Illusie met een dun laagje chroom
Regisseur Michel Gondry (Eternal Sunshine of the Spotless Mind) staat bekend om zijn vreemde, absurde en surrealistische films. Zijn nieuwste project, L’écume des jours, is daarop geen uitzondering. Afgezien van Gondry’s typische stijl heeft de film echter weinig te bieden.

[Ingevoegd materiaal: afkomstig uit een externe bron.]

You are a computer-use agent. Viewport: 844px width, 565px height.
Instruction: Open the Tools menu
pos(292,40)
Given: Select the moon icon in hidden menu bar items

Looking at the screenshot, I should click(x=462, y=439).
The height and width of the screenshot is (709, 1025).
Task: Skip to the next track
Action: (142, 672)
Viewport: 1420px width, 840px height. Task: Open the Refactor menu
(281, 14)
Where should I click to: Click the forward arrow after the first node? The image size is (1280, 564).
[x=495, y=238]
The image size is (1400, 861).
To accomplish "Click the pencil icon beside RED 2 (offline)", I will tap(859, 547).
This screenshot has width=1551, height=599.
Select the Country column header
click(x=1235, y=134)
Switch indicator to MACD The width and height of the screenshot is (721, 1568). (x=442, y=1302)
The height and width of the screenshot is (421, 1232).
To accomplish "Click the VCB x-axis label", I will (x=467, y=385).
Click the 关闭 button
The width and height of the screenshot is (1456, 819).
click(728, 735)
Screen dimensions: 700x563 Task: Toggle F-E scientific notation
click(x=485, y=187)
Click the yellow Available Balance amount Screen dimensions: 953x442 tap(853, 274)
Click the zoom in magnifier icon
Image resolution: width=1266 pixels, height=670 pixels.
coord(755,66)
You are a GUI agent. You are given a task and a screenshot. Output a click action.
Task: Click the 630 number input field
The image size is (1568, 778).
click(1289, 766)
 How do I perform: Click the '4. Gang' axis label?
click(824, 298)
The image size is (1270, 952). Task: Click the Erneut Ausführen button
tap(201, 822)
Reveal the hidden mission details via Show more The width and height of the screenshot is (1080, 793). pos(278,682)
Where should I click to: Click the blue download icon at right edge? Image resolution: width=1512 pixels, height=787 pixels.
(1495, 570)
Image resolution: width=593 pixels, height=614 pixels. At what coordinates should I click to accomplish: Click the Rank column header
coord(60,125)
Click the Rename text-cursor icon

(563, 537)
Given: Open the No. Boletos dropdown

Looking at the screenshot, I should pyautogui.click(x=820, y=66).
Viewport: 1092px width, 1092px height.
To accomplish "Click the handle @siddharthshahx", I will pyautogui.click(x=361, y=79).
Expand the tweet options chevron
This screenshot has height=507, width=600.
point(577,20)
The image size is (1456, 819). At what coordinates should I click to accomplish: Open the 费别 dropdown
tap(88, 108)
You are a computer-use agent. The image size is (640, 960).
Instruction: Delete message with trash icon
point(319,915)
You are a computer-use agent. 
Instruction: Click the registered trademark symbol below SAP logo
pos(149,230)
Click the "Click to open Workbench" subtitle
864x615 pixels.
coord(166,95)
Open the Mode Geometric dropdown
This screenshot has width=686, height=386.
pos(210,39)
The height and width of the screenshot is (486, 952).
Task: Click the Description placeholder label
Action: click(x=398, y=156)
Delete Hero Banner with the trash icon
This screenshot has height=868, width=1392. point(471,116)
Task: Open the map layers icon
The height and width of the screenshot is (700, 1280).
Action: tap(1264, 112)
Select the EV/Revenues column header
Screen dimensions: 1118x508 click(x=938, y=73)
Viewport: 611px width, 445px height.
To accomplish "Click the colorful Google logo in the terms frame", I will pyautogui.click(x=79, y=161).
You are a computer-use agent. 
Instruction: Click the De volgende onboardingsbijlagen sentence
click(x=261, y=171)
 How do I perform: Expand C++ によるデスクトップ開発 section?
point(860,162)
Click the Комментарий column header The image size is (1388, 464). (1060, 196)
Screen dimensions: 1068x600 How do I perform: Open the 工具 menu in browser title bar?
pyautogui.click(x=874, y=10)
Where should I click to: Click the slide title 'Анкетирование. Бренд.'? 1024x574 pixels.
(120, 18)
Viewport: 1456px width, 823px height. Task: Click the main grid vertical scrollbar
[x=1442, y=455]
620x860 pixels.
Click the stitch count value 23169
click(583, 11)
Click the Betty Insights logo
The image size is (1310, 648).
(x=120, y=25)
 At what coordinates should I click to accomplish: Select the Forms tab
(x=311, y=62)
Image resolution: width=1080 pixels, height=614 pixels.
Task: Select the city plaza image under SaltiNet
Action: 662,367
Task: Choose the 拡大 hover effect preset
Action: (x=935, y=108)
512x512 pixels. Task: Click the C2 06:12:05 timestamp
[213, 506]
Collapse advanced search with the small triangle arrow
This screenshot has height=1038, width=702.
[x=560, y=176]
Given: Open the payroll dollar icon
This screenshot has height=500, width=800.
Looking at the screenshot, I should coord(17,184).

Je vraagt je vooral af hoe iemand een film als deze bedenkt. Hoe krijg je zoveel idiote praktijken in een film gestopt en kom je er tot op zekere hoogte ook nog mee weg? Aan originaliteit geen gebrek, zoveel is wel duidelijk. L’écume des jours is gebaseerd op het gelijknamige boek, waarmee het probleem zich verschuift van Gondry naar de schrijver van het boek: Boris Vian. Gondry zelf lijkt zelf ook geworsteld te hebben met de presentatie van het verhaal, en benut de openingsscène om wat duidelijkheid te creëren rond de totstandkoming van het boek.
Hij presenteert het als volgt: in een fabriekshal worden typisten achter een lopende band gezet, waarna typemachines langskomen waarop elke typist één zin mag typen. Aan het einde van de lopende band worden de pagina’s met willekeurige (on)zinnen verzameld en gebundeld. Het resultaat is L’écume des jours.Jean Sol Partre
Gondry weet het boek op stijlvolle manier te verfilmen en dompelt de kijker onder in een surrealistische, kleurrijke wereld. Je zou bijna willen dat het in 3D was. De ene na de andere rariteit wordt op het scherm getoverd en Gondry weet van geen ophouden. Hij gunt de kijker geen moment rust, maar overspoelt zijn publiek met absurde voorvallen. Een groot gedeelte daarvan is komisch: een running gag met een levende deurbel, een tafel die wordt afgeruimd met een bezem en de grommende sportschoenen met een eigen wil zijn leuke vondsten. De absurditeit slaat echter een beetje door, want ook aan de handelingen van de personages valt het eerste uur geen touw vast te knopen. En daar gaat L’écume des jours de mist in.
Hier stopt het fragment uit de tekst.